3 Lessons the Gettysburg Address Teaches Speakers November 19, 2019 09:00
The Gettysburg Address was delivered by Abraham Lincoln on November 19, 1863, to dedicate the battlefield cemetery at Gettysburg, Pennsylvania. Lincoln's powerful words inspired his audience. We remember his speech this many years later, and as speakers we can learn a lot from it.
Consider these three lessons from Lincoln's Gettysburg Address:
1. You can make an impact even if you aren't the keynote speaker.

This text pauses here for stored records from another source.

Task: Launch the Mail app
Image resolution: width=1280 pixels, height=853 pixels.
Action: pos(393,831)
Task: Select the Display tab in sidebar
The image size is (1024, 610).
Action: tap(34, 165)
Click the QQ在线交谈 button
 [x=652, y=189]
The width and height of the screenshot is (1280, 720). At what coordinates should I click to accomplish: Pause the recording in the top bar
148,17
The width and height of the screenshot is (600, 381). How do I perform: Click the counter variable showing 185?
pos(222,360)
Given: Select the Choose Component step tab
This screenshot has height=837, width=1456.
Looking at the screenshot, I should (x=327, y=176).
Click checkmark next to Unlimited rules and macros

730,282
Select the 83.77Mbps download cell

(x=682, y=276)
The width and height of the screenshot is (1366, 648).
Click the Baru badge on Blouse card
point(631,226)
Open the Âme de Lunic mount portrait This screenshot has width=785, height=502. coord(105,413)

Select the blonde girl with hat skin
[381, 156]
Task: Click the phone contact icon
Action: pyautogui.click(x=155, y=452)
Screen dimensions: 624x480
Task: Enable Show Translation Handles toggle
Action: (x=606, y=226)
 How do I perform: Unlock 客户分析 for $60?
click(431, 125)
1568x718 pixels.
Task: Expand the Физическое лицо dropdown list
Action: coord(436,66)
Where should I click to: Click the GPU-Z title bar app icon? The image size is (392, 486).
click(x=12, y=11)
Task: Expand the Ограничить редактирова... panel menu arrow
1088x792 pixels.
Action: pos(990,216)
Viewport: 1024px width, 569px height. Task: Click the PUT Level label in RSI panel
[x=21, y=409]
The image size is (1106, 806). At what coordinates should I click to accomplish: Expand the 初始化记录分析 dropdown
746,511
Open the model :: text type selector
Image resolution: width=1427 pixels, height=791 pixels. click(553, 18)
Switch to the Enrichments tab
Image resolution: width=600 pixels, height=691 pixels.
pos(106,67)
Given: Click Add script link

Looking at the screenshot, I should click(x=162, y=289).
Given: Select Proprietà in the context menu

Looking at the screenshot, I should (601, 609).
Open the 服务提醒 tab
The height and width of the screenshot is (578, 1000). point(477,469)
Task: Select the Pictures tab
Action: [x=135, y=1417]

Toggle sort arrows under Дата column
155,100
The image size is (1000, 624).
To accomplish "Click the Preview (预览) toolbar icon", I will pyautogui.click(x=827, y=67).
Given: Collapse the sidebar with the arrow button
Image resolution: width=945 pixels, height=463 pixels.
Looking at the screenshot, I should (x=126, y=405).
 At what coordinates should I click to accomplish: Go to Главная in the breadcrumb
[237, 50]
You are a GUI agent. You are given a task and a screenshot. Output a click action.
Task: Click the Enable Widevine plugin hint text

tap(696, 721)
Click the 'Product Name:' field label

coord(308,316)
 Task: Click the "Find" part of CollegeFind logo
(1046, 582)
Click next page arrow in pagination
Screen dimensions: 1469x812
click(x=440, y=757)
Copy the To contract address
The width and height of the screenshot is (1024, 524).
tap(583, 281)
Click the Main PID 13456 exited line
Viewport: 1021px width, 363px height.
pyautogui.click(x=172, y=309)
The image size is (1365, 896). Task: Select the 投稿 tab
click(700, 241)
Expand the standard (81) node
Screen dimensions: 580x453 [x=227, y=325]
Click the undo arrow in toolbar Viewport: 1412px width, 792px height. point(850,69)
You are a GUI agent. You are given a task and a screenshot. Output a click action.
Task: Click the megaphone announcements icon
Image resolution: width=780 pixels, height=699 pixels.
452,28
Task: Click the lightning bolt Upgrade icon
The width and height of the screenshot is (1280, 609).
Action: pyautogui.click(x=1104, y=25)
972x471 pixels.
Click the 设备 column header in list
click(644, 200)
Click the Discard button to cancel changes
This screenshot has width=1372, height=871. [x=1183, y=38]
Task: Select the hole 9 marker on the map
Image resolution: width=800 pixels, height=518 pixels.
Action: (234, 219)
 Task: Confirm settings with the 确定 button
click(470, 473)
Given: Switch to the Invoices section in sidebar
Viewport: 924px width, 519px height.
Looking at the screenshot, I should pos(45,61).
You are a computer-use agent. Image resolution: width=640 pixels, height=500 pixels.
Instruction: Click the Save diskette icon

Believe it or not, Abe Lincoln wasn't the keynote speaker that day. Edward Everett was. Everett was a popular orator of the day and was called upon to deliver the main speech at the dedication ceremony. Lincoln was simply asked to deliver a "few appropriate remarks" after Everett. But which speech have you heard of? Which speech do we still talk about to this day? Exactly. It's not necessary to be the keynote speaker to inspire an audience.
2. A speech doesn't have to be long to be powerful.
Edward Everett's keynote that day was two hours long. Seriously. Abraham Lincoln's entire Gettysburg Address was under three minutes and influenced the course of history. Everett himself said, "I wish that I could flatter myself that I had come as near to the central idea of the occasion, in two hours, as you did in two minutes." Enough said.
3. Slides aren't necessary.
Abraham Lincoln didn't use slides while presenting the Gettysburg Address. Not only had slides not been invented yet, but they weren't necessary. The focus was on Lincoln's message. Lincoln prepared a powerful talk and delivered it without distractions like slides. They simply weren't needed. I'd also point out that most, if not all, famous speeches have been presented without the use of slides to distract from them. If you'll recall, "I Have a Dream" involved zero slides as well.
Four score and seven years ago our fathers brought forth on this continent, a new nation, conceived in Liberty, and dedicated to the proposition that all men are created equal.
Those words still make an impact long after the speech was delivered. Will yours?